L’entreprise, nouvelle valeur refuge
PAR FANNY GUINOCHET Jugées efficaces et solidaires pendant la pandémie, les sociétés ont acquis un statut d’amortisseur social. Plus que l’Etat ?
Les entreprises, meilleures que l’Etat pour gérer la crise ? C’est ce que pensent 65 % des Français, selon un sondage Odoxa-Dentsu Consulting* pour France Info et Le Figaro réalisé début mai. Une surprise ? Pas vraiment. Déjà, pendant le mouvement social des gilets jaunes, elles avaient été épargnées.
Les patrons s’étonnaient de ne pas être attaqués alors que les politiques étaient étrillés.
Certes, les grands groupes, comme les banques, étaient vilipendés, mais les TPE se voyaient au contraire plébiscitées.
L’épidémie de Covid-19 confirme ce soutien : oui, les Français aiment leurs entreprises. Enfin, certaines. Et ils leur sont reconnaissants de les avoir protégés pendant la crise : alors que le gouvernement s’enlisait dans la recherche de masques ou de gel hydroalcoolique, des sociétés réorientaient leur production afin d’approvisionner les soignants, construisaient des respirateurs destinés aux malades, versaient des fonds pour la recherche d’un vaccin… Sans oublier la solidarité dont la plupart des artisans et commerçants locaux ont fait preuve à l’égard de ceux qui combattaient le virus : combien de boulangers et de restaurateurs ont-ils offert au personnel hospitalier des repas ? Combien d’hôteliers ont-ils ouvert leur établissement à ceux qui en avaient besoin ?
Aussi, pour Raphaël Llorca, chercheur associé à la fondation Jean-Jaurès, alors que la Seconde Guerre mondiale avait accouché des principes fondateurs de l’Etat providence, cette crise fait émerger la notion « d’entreprise providence ». Une expression qui désigne « la volonté de l’entreprise de s’ériger en nouvelle institution de prise en charge des fonctions de solidarité et de protection », écrit le doctorant à l’EHESS.

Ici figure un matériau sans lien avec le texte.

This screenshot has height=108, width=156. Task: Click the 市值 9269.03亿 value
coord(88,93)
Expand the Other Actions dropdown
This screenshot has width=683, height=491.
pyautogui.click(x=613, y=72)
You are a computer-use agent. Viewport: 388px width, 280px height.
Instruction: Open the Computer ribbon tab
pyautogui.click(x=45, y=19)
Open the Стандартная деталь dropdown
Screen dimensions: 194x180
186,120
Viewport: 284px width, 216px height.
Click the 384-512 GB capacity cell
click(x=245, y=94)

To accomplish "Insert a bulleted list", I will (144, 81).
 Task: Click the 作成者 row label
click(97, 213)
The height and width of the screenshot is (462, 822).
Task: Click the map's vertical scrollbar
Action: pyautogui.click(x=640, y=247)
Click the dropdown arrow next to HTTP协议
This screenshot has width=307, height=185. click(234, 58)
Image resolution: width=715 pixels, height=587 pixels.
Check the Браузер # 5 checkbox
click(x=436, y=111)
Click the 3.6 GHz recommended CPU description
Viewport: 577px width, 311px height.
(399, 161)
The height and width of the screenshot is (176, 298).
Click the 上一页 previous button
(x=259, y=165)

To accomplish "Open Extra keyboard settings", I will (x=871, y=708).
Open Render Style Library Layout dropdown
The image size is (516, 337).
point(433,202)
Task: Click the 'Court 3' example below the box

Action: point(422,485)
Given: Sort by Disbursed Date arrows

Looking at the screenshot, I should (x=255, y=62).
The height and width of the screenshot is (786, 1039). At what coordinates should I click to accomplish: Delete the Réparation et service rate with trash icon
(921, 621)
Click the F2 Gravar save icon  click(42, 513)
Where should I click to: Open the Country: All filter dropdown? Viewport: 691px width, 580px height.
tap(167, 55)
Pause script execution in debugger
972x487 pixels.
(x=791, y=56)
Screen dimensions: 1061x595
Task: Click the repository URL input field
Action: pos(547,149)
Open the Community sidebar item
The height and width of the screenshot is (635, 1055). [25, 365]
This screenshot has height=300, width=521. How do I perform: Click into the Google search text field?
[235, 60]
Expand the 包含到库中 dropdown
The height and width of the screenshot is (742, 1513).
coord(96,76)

L’entreprise, nouvel amortisseur social, valeur refuge contre les turbulences de l’existence ? A l’heure où de plus en plus de sociétés réfléchissent à leur raison d’être, le défi à relever est de taille. En nécessitera d’éviter tout opportunisme ou marketing d’affichage, comme hier avec le greenwashing. Reste, toutefois, une incertitude : la vague de plans sociaux annoncée ne va-t-elle pas balayer la bienveillance des Français ? Jusqu’alors, les employeurs ont maintenu « l’activité » de 12 millions de salariés grâce au chômage partiel, largement financé par l’Etat. Mais qu’en sera-t-il demain, quand ils se sépareront de leurs équipes ? « La déception et la violence qui en découleront risquent d’être à la mesure des espoirs suscités », s’inquiète déjà un grand patron. Et de craindre que l’état de grâce ne s’évanouisse alors très vite dans les brumes de la récession.